Neste contexto sublinham que a representação eleitoral está relacionada a um território e seus constituintes e que a prestação de contas surge como uma forma de lidar com a ausência de autorização em casos de representação extra parlamentar, que não se dá necessariamente devido à relação de localidade, podendo ocorrer por tema, ou interesses expressos.

Em sua conclusão os autores destacam que cabe à teoria política contemporânea “explorar o papel e os valores da participação em contextos extraparlamentares, assim como indicar formas que estes formatos de representação podem fundamentar sua legitimidade” (p.25), indicando a prestação de contas frequente como uma das possíveis saídas.

Argumentos e conceitos mobilizados

O principal argumento mobilizado pelo texto é a atual despolarização de modelos participativos e representativos nas democracias contemporâneas (p. 12 e p. 26). Suas causas e consequências históricas foram descritas na apresentação do texto. Ainda que não afirmem isto os autores indicam que existe uma possibilidade de convergência entre o modelo participativo e o representativo e que a prestação de contas é fundamental para lidar com a questão da legitimidade da representação extraparlamentar.

Os principais conceitos mobilizados são o de participação, igualdade, autodeterminação (p.12) na seção que trata da evolução da teoria democrática de participação de Pateman (1992), sendo considerado como modelo alternativo de democracia diante do liberal.

Na seção sobre a despolarização dos modelos os principais conceitos mobilizados são de representação e governo representativo (p.17) e de pluralização institucional (p.19). Em seguida colocam em discussão os conceitos de legitimidade e autorização (p.19), pluralização da representação (p.20) e finalmente a prestação de contas (p.24).

O principal argumento utilizado é o da ressignificação dos conceitos de representação e participação. Enquanto a participação deixa de ser apenas aquela possível apenas em democracias diretas, pluralizando-se a para instituições participativas e deliberativas, principalmente do poder executivo, o mesmo ocorre com a representação. Sua pluralização se dá nestes mesmos espaços, mas também em sua dissociação com o governo representativo (p.20). É dizer a representação na democracia deixa de ser exclusiva do parlamento e/ou associada às eleições se transformando em possibilidade de participação da sociedade civil. Por fim, importante sublinhar que os autores não deixam de mencionar o problema da autorização, quando ocorre a representação sem o processo eleitoral, apontando que a prestação de contas pode ser um mecanismo de anuência entre representantes e representados.

Análise Crítica

Um primeiro ponto, a partir da conclusão é que os autores tratam a prestação de contas como accountability, sendo que a accountability se refere tanto à prestação de contas como também a responsabilização e responsividade.  Outro tema que poderia ser melhor explorado é o tema da autorização colocado apenas no final do texto.
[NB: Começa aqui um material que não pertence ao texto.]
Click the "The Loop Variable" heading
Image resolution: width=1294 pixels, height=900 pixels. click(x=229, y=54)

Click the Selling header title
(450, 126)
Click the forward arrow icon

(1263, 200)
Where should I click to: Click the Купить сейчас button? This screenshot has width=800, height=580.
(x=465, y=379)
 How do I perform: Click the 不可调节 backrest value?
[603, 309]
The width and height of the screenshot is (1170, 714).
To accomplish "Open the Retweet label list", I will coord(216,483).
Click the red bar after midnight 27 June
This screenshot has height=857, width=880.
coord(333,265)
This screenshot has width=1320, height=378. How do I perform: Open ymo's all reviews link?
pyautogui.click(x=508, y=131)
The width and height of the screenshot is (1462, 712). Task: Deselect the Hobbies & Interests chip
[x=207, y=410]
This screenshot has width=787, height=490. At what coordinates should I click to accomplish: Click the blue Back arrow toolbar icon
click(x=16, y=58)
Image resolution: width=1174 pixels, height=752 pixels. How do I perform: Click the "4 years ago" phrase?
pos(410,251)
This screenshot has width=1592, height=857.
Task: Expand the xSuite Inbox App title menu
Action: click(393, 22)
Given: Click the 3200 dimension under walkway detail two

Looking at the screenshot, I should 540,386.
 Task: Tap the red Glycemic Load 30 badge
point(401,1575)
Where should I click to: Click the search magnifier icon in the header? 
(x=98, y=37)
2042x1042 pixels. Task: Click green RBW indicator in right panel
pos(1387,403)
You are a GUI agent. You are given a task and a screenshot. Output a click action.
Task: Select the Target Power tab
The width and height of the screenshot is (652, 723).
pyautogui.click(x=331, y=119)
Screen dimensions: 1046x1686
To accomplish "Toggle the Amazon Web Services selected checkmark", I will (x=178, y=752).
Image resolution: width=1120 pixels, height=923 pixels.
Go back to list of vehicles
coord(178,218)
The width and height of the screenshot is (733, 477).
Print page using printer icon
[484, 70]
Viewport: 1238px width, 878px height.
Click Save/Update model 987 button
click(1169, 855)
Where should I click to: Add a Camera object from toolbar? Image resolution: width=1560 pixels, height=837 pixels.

Ao citar a emergência de movimentos (p.18) – sociais, de advocacy, de transparência e etc – os autores não abordam como se dá a representação nestes ambientes. Sabe-se que esta representação pode funcionar como uma importante política de presença (PHILLIPS, 1995) como também reprodução das desigualdades presentes na sociedade (MIGUEL, 2014). Sendo assim, uma abordagem dialógica da prestação de contas poderia dar conta dos dilemas de legitimidade e autorização.

Bibliografia:

GURZA LAVALLE, Adrian; ISUNZA VERA, Ernesto. Representación y participaciónenla crítica democrática. Desacatos (CIESAS), v. 49, p. 10-27, 2015.
MIGUEL, L. F. Democracia Na Periferia: receitas de revitalização democrática à luz

da realidade brasileira. Mediações. Londrina v.8, n.1, p.9-23, 2003.
MIGUEL, L. F.. Democracia e representação: territórios em disputa. São Paulo: Editora Unesp, 2014,
NORRIS, P. Critical citizens: global support for democratic governance. Oxford: Oxford University Press, 1999.

Pateman, C. Participação e teoria democrática, Paz e Terra, 1992). PHILLIPS, A. The politics of presence. Oxford University Press, 1995.